Dou esses resumos biográficos a fim de mostrar que Rault, dramaturgo da nova geração francesa, nascido em 1965, colocou o diálogo (ficcional, claro) na boca de conhecedores das finanças estatais e dos mecanismos aplicados na arrecadação de impostos:
Colbert - Para encontrar dinheiro, há um momento em que enganar [o contribuinte] já não é possível. Eu gostaria, Senhor Superintendente, que me explicasse como é possível continuar a gastar quando já se está endividado até o pescoço... Mazarino - Se se é um simples mortal, claro está, quando se está coberto de dívidas, vai-se parar à prisão. Mas o Estado... o Estado, esse é diferente!!! Não se pode mandá-lo para a prisão. Então, ele continua a endividar-se... Todos os Estados o fazem! Colbert - Ah sim? O Senhor acha isso mesmo? Contudo, precisamos de dinheiro. E como é que havemos de obtê-lo se já criamos todos os impostos imagináveis? Mazarino - Criam-se outros. Colbert - Mas já não podemos lançar mais impostos sobre os pobres. Mazarino - Sim, é impossível. Colbert- E então os ricos? Mazarino - Os ricos também não. Eles não gastariam mais. Um rico que gasta faz viver centenas de pobres. Colbert - Então como havemos de fazer? Mazarino - Colbert! Tu pensas como um queijo, como um penico de um doente! Há uma quantidade enorme de gente situada entre os ricos e os pobres: são os que trabalham sonhando em vir a enriquecer e temendo ficarem pobres. É a esses que devemos lançar mais impostos, cada vez mais, sempre mais! Esses, quanto mais lhes tirarmos mais eles trabalharão para compensarem o que lhes tiramos. É um reservatório inesgotável.
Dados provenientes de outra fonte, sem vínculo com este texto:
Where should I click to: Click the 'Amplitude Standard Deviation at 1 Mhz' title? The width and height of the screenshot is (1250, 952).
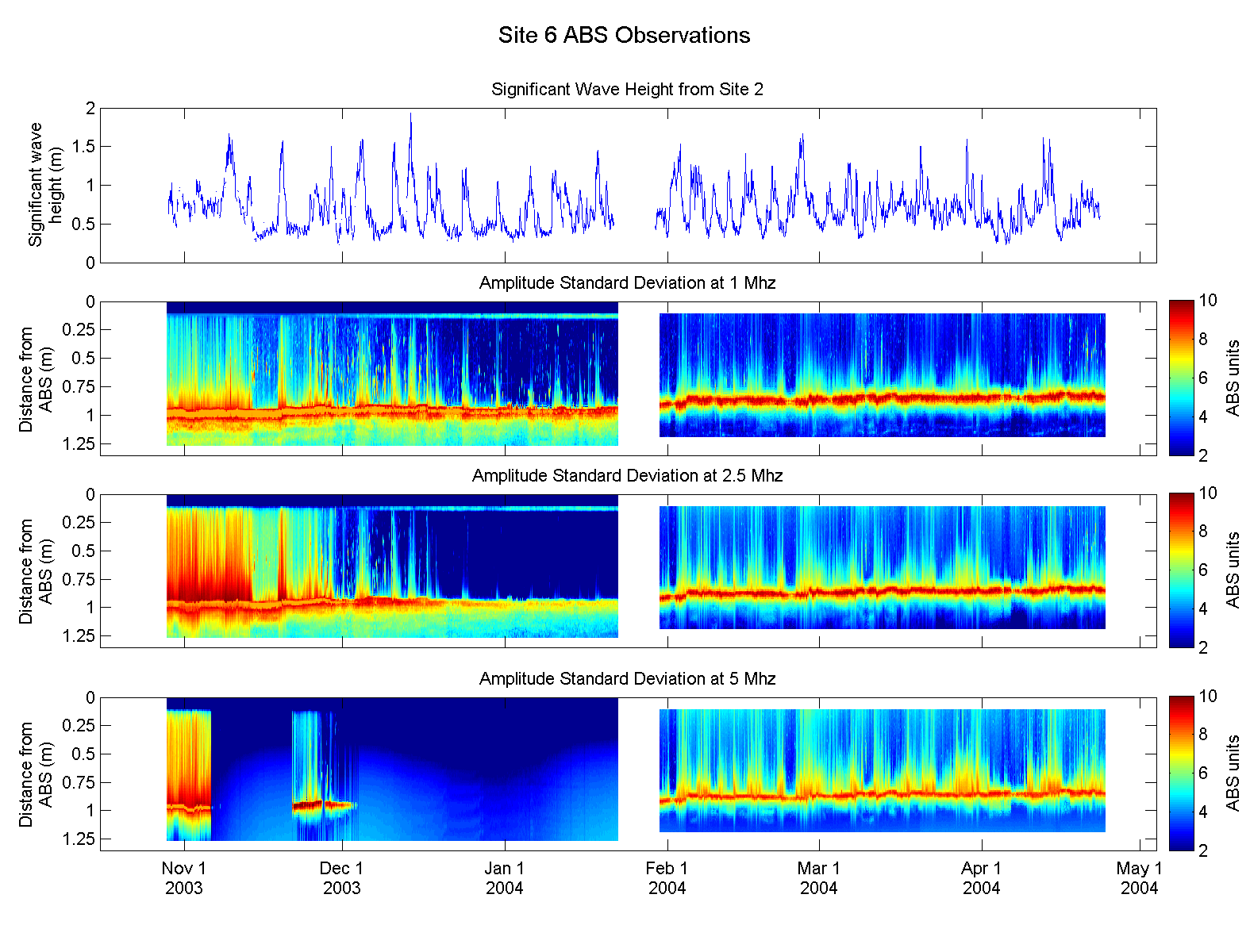(627, 283)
A inspiração do dramaturgo vem da economia francesa. Ainda assim, o diálogo mostra a situação do contribuinte fiscal de classe média no Brasil. Os pobres de fato têm um poder de contribuição tributária reduzido. Mesmo na hipótese de não ser dessa forma (o conceito de pobreza tem muito de relativo), quem, em tempos do politicamente correto, ousaria sugerir o aumento da carga de impostos sobre eles?
No outro extremo da renda, a cobrança excessiva sobre os ricos poderia reduzir a taxa de poupança e investimento da economia, com reflexos negativos óbvios porque, como a teoria econômica e evidências empíricas nos dizem, níveis elevados de renda apresentam propensão marginal a poupar maior do que níveis baixos. Tirar a poupança das mãos dos ricos e colocá-la nas do governo é transformá-la em consumo improdutivo e implorar por desastre.
A classe média brasileira é massacrada de todos os lados. Ela paga o governo, sem opção de não fazê-lo, para ter assistência pública de saúde, mas não a tem; paga por planos de saúde privados e, quando mais deles precisa, fica ao desamparo; e, finalmente, é obrigado a tirar dinheiro do bolso pela terceira vez, em pagamento de elevadas quantias a médicos e hospitais particulares, se, doente, não quiser correr o risco de morrer por falta de atendimento.
Os pobres têm seus defensores, sinceros ou não; os ricos não precisam de quem os proteja; e a classe média, obrigada a entregar cerca de um terço de seus rendimentos ao governo sob a forma de imposto de renda e mais em impostos indiretos, como o ICMS, quem a defenderá?